====== Material supplied ======

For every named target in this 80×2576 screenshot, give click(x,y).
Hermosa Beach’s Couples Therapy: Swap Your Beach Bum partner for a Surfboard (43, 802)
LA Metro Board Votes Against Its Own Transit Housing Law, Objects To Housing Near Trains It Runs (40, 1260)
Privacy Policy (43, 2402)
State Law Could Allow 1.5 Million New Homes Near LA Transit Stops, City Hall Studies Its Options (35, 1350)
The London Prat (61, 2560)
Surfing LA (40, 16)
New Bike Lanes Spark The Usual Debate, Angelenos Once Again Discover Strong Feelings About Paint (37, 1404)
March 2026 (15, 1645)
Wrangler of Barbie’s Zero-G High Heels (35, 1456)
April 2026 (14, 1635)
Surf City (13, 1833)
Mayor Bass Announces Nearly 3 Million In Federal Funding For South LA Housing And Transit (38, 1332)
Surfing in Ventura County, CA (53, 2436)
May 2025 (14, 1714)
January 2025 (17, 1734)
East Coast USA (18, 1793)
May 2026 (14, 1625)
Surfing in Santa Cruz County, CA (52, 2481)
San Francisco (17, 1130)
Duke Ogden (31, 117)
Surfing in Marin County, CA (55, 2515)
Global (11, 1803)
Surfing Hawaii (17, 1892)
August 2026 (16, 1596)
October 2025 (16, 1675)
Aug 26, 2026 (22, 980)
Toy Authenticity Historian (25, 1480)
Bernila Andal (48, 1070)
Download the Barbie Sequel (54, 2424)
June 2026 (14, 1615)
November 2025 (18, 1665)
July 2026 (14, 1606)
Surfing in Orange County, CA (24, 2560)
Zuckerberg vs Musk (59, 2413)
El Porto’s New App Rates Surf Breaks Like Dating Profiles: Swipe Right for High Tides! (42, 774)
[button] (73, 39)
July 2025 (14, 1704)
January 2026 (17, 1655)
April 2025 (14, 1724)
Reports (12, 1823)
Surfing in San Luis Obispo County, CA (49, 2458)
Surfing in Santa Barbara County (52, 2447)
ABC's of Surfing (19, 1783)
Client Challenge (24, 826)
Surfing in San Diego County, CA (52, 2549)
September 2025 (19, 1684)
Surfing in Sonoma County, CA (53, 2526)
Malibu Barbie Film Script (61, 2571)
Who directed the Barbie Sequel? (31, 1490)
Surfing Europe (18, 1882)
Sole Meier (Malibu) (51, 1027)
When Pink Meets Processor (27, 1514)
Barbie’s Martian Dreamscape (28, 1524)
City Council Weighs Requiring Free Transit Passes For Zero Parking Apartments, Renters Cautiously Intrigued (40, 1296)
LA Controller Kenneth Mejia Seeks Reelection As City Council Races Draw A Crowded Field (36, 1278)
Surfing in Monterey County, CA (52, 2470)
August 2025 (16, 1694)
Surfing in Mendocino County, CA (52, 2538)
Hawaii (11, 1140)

======

Find the line with "San Francisco (17, 1130)" in the listing above, then write out that line and each remaining line exactly, with no other text.

San Francisco (17, 1130)
Duke Ogden (31, 117)
Surfing in Marin County, CA (55, 2515)
Global (11, 1803)
Surfing Hawaii (17, 1892)
August 2026 (16, 1596)
October 2025 (16, 1675)
Aug 26, 2026 (22, 980)
Toy Authenticity Historian (25, 1480)
Bernila Andal (48, 1070)
Download the Barbie Sequel (54, 2424)
June 2026 (14, 1615)
November 2025 (18, 1665)
July 2026 (14, 1606)
Surfing in Orange County, CA (24, 2560)
Zuckerberg vs Musk (59, 2413)
El Porto’s New App Rates Surf Breaks Like Dating Profiles: Swipe Right for High Tides! (42, 774)
[button] (73, 39)
July 2025 (14, 1704)
January 2026 (17, 1655)
April 2025 (14, 1724)
Reports (12, 1823)
Surfing in San Luis Obispo County, CA (49, 2458)
Surfing in Santa Barbara County (52, 2447)
ABC's of Surfing (19, 1783)
Client Challenge (24, 826)
Surfing in San Diego County, CA (52, 2549)
September 2025 (19, 1684)
Surfing in Sonoma County, CA (53, 2526)
Malibu Barbie Film Script (61, 2571)
Who directed the Barbie Sequel? (31, 1490)
Surfing Europe (18, 1882)
Sole Meier (Malibu) (51, 1027)
When Pink Meets Processor (27, 1514)
Barbie’s Martian Dreamscape (28, 1524)
City Council Weighs Requiring Free Transit Passes For Zero Parking Apartments, Renters Cautiously Intrigued (40, 1296)
LA Controller Kenneth Mejia Seeks Reelection As City Council Races Draw A Crowded Field (36, 1278)
Surfing in Monterey County, CA (52, 2470)
August 2025 (16, 1694)
Surfing in Mendocino County, CA (52, 2538)
Hawaii (11, 1140)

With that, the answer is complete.